India’s Expansionary Fiscal and Monetary Policies

Context

In 2025, India is facing slowing economic growth, declining inflation, and rising unemployment. To revive the economy, the government and the Reserve Bank of India (RBI) have both taken expansionary steps—through tax cuts and interest rate reductions. However, this simultaneous expansion by both fiscal and monetary arms has raised concerns about policy coordination and long-term macroeconomic stability.

The expansionary steps

  • Monetary Policy: The RBI cut the repo rate in two successive policy meetings: April 2025: -25 basis points, June 2025: -50 basis points to boost private investment, increase credit growth, and support GDP growth (forecast at 6.5% for 2025–26).
    • Reason: Inflation has fallen (3% in June 2025), giving the RBI space to cut rates and stimulate demand.
  • Fiscal Policy: In February 2025, the government announced income tax cuts to increase household disposable income, raise consumption demand and stimulate growth.
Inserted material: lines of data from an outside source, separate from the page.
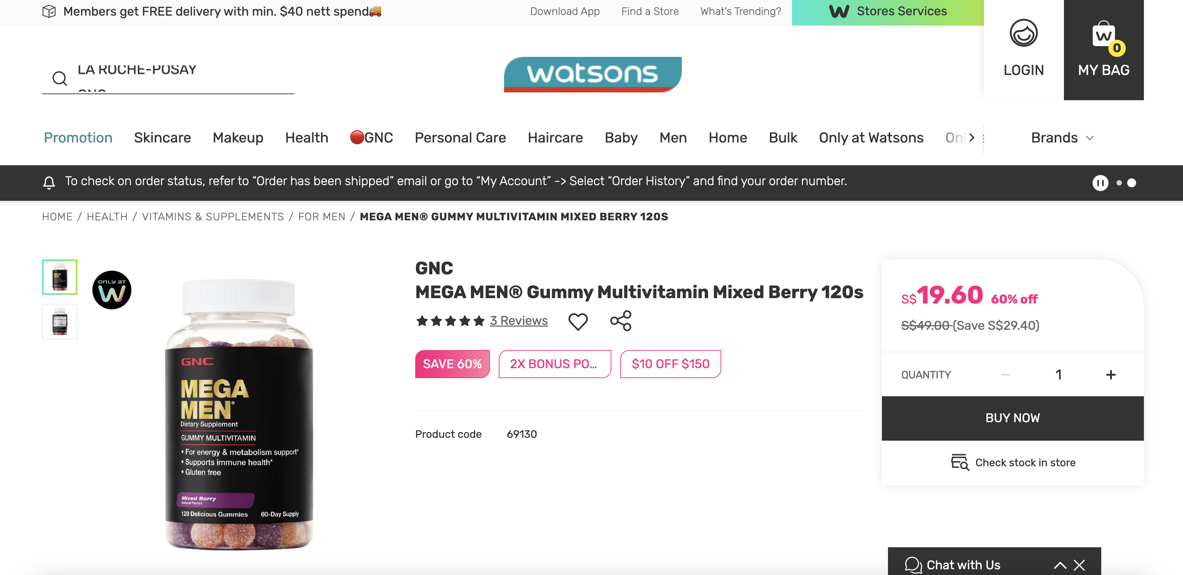Expand the Chat with Us panel

1060,565
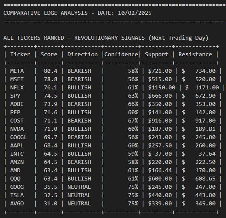Click the TSLA ticker name
This screenshot has width=226, height=218.
coord(17,195)
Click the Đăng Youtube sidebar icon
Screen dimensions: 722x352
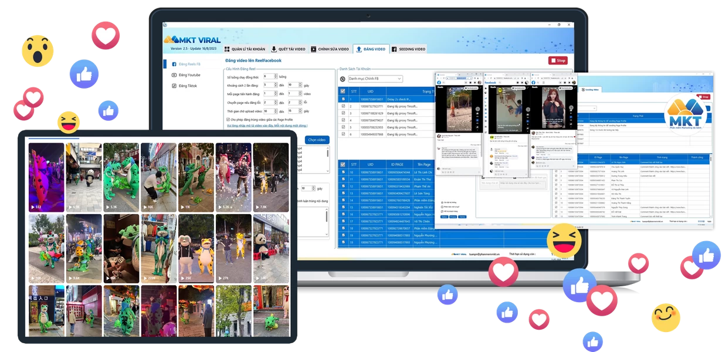point(174,75)
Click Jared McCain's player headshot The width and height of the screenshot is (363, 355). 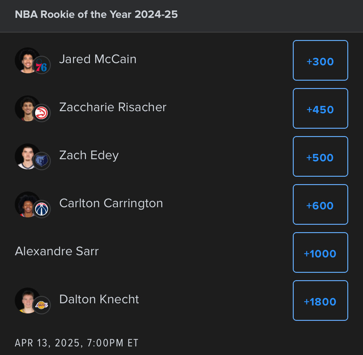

Why is this Policy Mix Problematic?

Expansionary Policies Need Careful Coordination

  • Fiscal and monetary policies both influence aggregate demand.
    • Fiscal expansion means more spending or investment by the government or consumers.
    • Monetary expansion makes loans cheaper, encouraging more private investment.
  • If both policies are expansionary at the same time, they risk the following:
    • Overheating the economy
    • Rising inflation
    • Higher fiscal deficits if the economic growth does not keep pace
  • Global learning: In US & UK, tax cuts were neutralised by central banks refusing to cut rates fearing inflation. This shows how uncoordinated policies can cancel each other out or create imbalances.
What are the current concerns in India?
  • Muted Economic Response: Despite tax cuts, credit growth fell to 9% in May (lowest in 3 years). Unemployment rose from 5.1% in April to 5.6% in May. This suggests:
    • Weak aggregate demand
    • Income tax cuts have not yet stimulated spending
  • Time Lag vs. Forward-Looking Consumers: Economic theory assumes people adjust their spending based on expected gains (forward-looking). But the delay in response raises doubts:
    • Are people waiting for actual income before spending?
    • If so, a delayed inflation spike could come once spending picks up.
What Happens If Growth Doesn’t Rise?
  • Fiscal deficit may widen if GDP doesn't rise, tax collections fall, and deficit rises. To control deficit:
    • Government may cut spending (especially revenue expenditure).
    • That could hit vulnerable populations, as welfare programs may be downsized.
  • If both consumption and investment spike later, RBI may be forced to reverse its rate cuts, tightening monetary policy sharply.
Structural Risks
  • Weak Demand Structure: Even with expansionary policies, demand isn’t picking up. This points to larger structural issues:
    • Inequality in income distribution
    • Rising corporate profits, stagnant wages
    • Weak wage-led demand for goods/services
  • Role of the State: In such cases, relying solely on markets may not work. Sustained state intervention is needed to:
    • Boost wages and consumption
    • Strengthen public infrastructure
    • Protect social spending from fiscal consolidation pressures
Fact Box:

Expansionary Policies

  • Expansionary fiscal policy: Government spends more or cuts taxes to push demand.
  • Expansionary monetary policy: Central bank (RBI) cuts interest rates so businesses and consumers borrow and spend more.
  • Together, these are used when the economy is slow, unemployment is rising, and people aren’t spending enough.